Yg koneksinya lancar dan gak terganggu baca sambil dengerin lagu, boleh sambil diputer biar vibes kita segaris lurus dan ambyar in same way 🤣😭🙌

——————————

"Enaknya kasih hadiah apa ya, La?"

Lala melirik spion sebelah kanan. Dia yang menyetir hari ini. Mobil sedang melaju ke salah satu butik milik perancang ternama. Kana akan fitting untuk pertunjukan busana minggu depan.
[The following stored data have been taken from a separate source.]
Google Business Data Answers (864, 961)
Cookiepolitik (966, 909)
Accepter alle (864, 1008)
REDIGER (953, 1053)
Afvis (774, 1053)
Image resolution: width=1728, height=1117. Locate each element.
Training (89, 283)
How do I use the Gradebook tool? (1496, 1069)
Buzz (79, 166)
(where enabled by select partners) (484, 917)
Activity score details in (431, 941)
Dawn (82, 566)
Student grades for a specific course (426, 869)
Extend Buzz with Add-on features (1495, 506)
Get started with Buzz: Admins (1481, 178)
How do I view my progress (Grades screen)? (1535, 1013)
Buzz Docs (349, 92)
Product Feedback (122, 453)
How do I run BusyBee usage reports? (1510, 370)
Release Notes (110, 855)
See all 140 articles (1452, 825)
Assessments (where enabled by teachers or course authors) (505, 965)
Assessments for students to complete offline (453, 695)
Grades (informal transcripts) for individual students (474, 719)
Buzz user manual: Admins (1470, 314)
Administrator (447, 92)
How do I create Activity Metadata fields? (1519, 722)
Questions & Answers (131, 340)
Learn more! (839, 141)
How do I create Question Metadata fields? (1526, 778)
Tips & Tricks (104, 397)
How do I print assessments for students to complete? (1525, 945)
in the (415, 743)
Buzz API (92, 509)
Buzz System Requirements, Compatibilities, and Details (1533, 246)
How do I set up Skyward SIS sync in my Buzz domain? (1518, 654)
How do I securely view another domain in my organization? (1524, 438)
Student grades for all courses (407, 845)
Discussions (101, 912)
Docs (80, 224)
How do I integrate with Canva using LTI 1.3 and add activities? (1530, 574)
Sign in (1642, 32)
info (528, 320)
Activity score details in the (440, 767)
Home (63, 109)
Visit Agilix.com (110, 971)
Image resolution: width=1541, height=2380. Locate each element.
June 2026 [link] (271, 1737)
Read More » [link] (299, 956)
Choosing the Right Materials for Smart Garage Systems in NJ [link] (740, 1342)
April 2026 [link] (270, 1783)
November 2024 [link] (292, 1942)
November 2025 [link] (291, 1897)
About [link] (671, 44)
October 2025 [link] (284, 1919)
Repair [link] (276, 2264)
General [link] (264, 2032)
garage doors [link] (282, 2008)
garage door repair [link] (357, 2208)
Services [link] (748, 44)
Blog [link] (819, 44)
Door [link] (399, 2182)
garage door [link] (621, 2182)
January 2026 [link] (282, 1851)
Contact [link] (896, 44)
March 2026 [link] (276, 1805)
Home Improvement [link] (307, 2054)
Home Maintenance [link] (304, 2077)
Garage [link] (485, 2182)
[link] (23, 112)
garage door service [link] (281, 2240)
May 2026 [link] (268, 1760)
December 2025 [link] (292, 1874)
"Buat gue?" Menepuk setir. "Aduh, masih lama ultah gue. Tapi coba gue pikirin bentar."

"Mama Marlina, bukan elu." Kana mendecak sambil menggulir ponsel. Dia sedang mencari referensi hadiah yang antimainstream.

"Kasih anakan macan atau harimau." Tangan kiri Lala terangkat, membuat gerakan mencakar. "Rawwwrrr."

"Lo kira Dubai." Kana tetap fokus ke layar ponsel. Sedari tadi masih berkutat di artikel tentang hadiah spesial untuk mama mertua. Semakin banyak artikel yang dia baca, semakin pusing. Rata-rata pasti berlian, mobil, cangkir keramik cantik, parfum, piyama, kitchen set—Mama Marlina sudah punya semua. Anak lelakinya rajin membelikan ini-itu tanpa diminta.

"Coba itu, ehm, kasih Satya junior."

"Acaranya nanti malem, Lala. Berhenti ngomong ngawur." Kana mulai kesal.

"Anakan panda deh."

"Diem."

"Trenggiling." Lala ngakak sendiri, tangannya memukul-mukul setir. "Atau nggak Kukang." Tertawa lagi tapi sedikit sumbang menyadari Kana menatapnya bosan.

"Gue tahu!" Lala menjentikkan jari.

"Fokus aja nyetir."

Lala ngeyel. "Bungkus anak lakinya, taruh di box gede, kasih pita di kepala. Dandanin biar emaknya pangling pokoknya. Kalau bisa sekalian suruh Satya sulap. Gimana? Bagus nggak ide gue?"

"La, lo cantik—"

"Tumben muji?"

"Kalau diem."

Lala membuat gerakan menjahit mulut. Tapi diamnya hanya bertahan sebentar. "Apa pun yang lo beli, kayaknya tetap kurang di mata beliau."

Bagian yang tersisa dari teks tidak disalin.